:: PROBLEM STATEMENT ::
Repeat each entry as written and leave the images out of the copy.

:: Items listed in a dataset ::
# # # #
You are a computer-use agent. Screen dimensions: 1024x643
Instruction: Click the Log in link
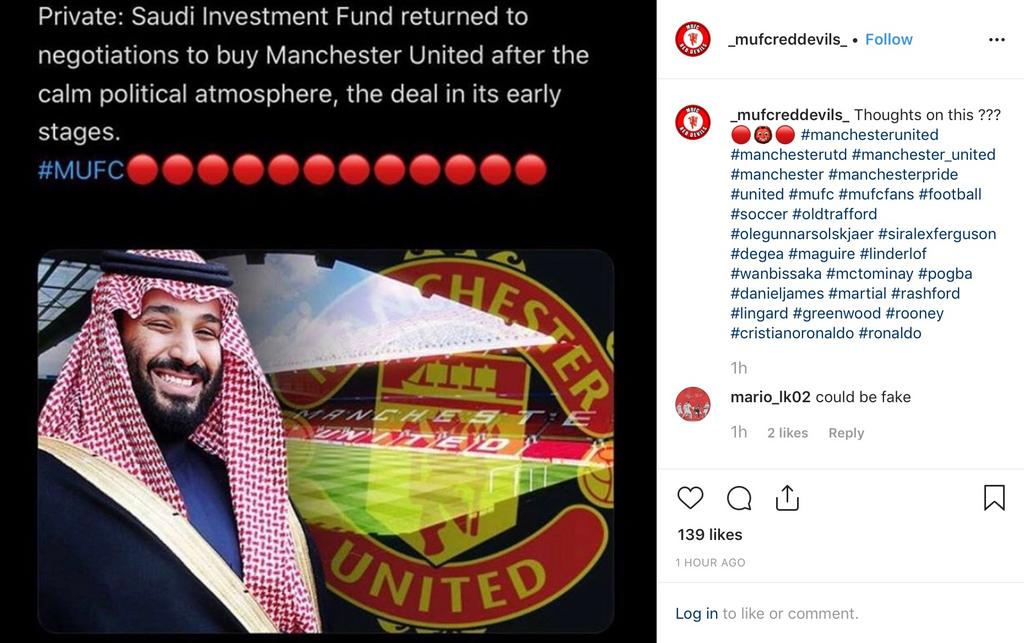696,614
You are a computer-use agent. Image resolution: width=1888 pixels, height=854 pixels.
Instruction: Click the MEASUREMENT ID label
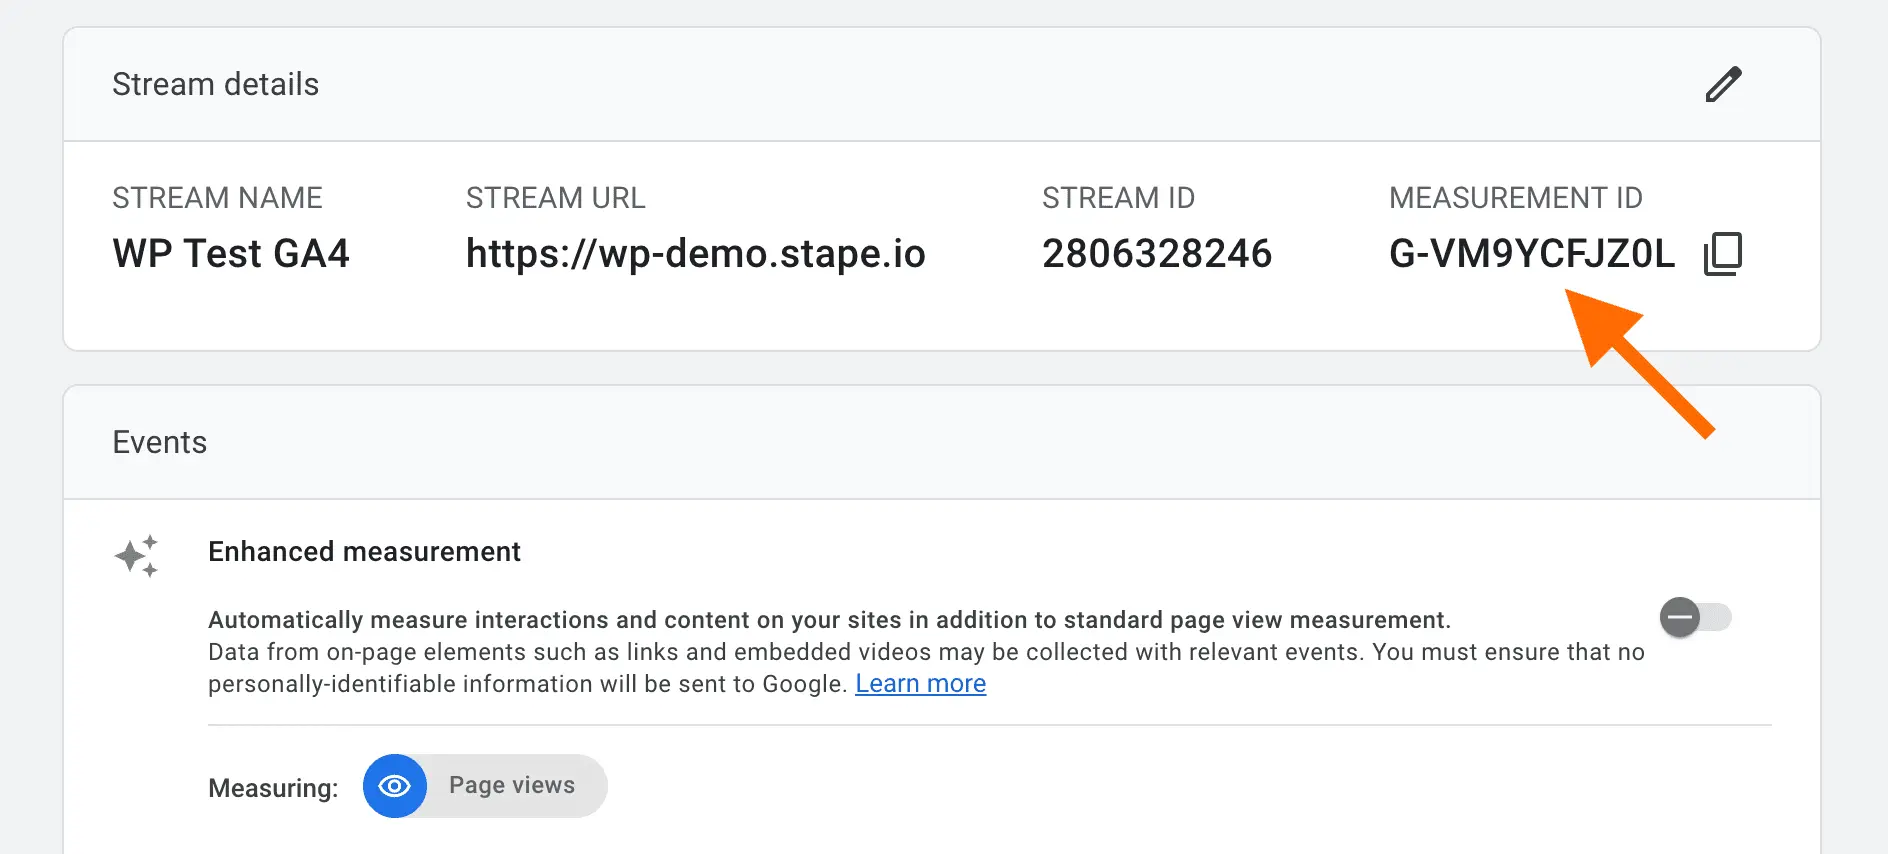point(1516,198)
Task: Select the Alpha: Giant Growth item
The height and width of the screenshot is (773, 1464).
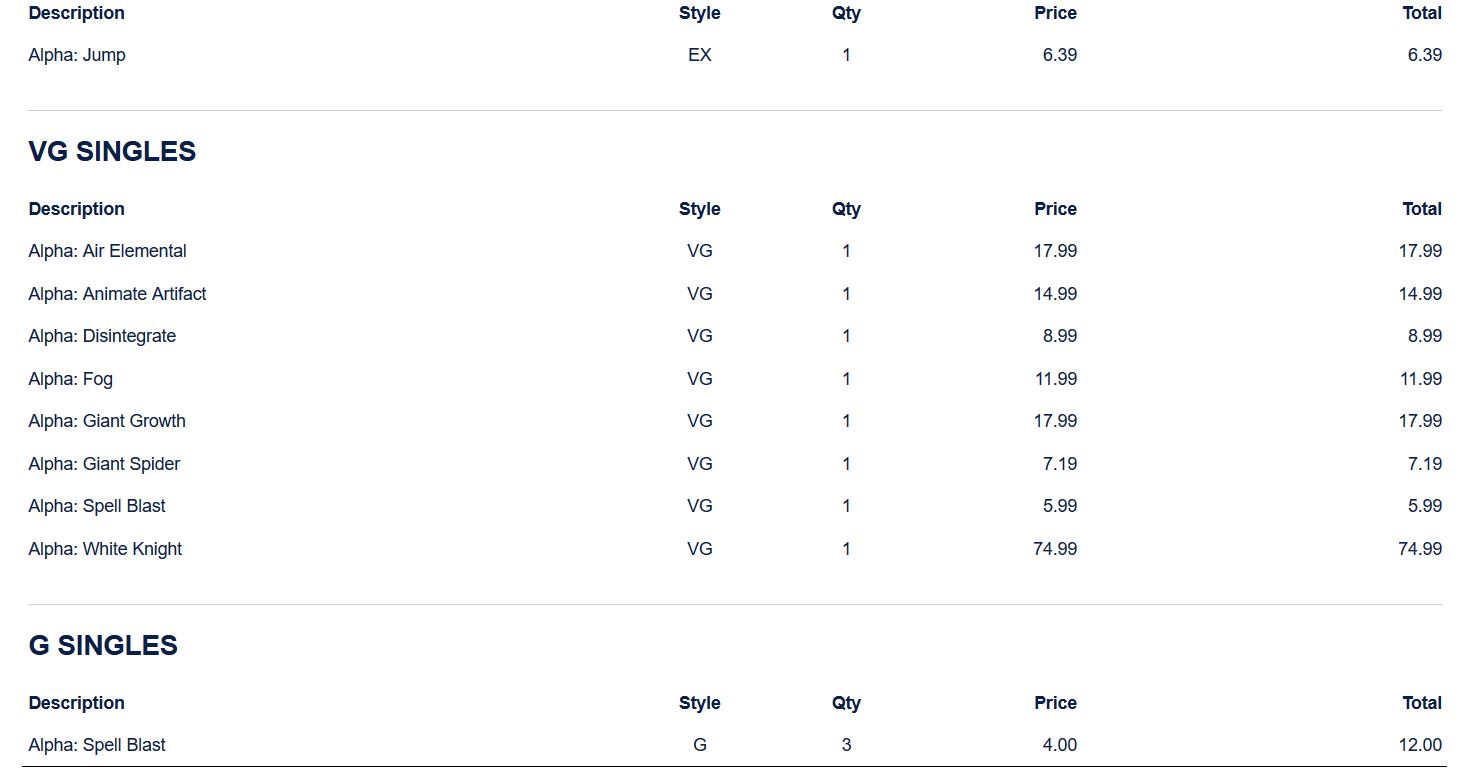Action: coord(107,421)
# # # #
:: THE COMPLETED TASK ::
You are a computer-use agent. Screen dimensions: 1024x643
Instruction: Click the Log in link
696,614
You are a computer-use agent. Image resolution: width=1888 pixels, height=854 pixels.
Instruction: Click the MEASUREMENT ID label
point(1516,198)
Task: Select the Alpha: Giant Growth item
The height and width of the screenshot is (773, 1464).
Action: coord(107,421)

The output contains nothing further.